■ Assignment ■
Transcribe the data below verbatim from the line with "Best Sellers (241, 125)" to the line with "Print Services (766, 23)". Include both of those lines.

■ Records for this exercise ■
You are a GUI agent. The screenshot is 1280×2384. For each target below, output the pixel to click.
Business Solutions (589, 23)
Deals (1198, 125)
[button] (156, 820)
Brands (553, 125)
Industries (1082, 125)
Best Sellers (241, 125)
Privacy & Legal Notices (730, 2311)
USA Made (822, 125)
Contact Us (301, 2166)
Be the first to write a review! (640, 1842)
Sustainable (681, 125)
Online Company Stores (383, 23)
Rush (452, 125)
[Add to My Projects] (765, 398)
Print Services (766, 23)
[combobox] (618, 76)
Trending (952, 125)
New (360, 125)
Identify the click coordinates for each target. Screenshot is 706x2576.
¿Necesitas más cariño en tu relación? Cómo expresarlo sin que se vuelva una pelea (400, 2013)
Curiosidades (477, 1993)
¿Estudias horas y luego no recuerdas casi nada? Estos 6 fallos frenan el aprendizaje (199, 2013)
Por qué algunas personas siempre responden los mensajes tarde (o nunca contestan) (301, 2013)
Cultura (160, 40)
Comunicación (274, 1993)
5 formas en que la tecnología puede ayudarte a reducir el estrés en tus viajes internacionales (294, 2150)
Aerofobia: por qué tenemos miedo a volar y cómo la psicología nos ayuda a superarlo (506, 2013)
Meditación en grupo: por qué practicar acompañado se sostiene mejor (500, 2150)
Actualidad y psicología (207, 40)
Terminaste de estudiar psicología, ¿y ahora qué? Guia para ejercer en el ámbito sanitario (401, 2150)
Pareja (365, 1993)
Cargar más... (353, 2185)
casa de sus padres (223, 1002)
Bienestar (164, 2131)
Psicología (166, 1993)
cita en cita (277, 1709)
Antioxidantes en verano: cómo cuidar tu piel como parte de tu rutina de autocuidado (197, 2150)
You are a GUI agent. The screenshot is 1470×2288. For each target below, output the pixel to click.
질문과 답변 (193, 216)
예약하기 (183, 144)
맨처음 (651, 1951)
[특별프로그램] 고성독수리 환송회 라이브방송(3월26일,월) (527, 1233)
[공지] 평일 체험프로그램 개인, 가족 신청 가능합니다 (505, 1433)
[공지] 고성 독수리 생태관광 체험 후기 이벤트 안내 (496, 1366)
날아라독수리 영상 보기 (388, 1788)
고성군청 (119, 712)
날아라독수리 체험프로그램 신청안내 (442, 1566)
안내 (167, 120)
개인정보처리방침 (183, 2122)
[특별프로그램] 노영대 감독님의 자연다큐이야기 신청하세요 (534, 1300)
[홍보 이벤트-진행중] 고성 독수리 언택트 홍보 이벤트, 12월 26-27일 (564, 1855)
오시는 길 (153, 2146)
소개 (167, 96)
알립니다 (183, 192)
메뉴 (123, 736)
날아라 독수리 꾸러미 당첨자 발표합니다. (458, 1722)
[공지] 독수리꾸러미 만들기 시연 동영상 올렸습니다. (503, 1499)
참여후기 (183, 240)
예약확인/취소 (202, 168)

■ Answer space ■
Best Sellers (241, 125)
Privacy & Legal Notices (730, 2311)
USA Made (822, 125)
Contact Us (301, 2166)
Be the first to write a review! (640, 1842)
Sustainable (681, 125)
Online Company Stores (383, 23)
Rush (452, 125)
[Add to My Projects] (765, 398)
Print Services (766, 23)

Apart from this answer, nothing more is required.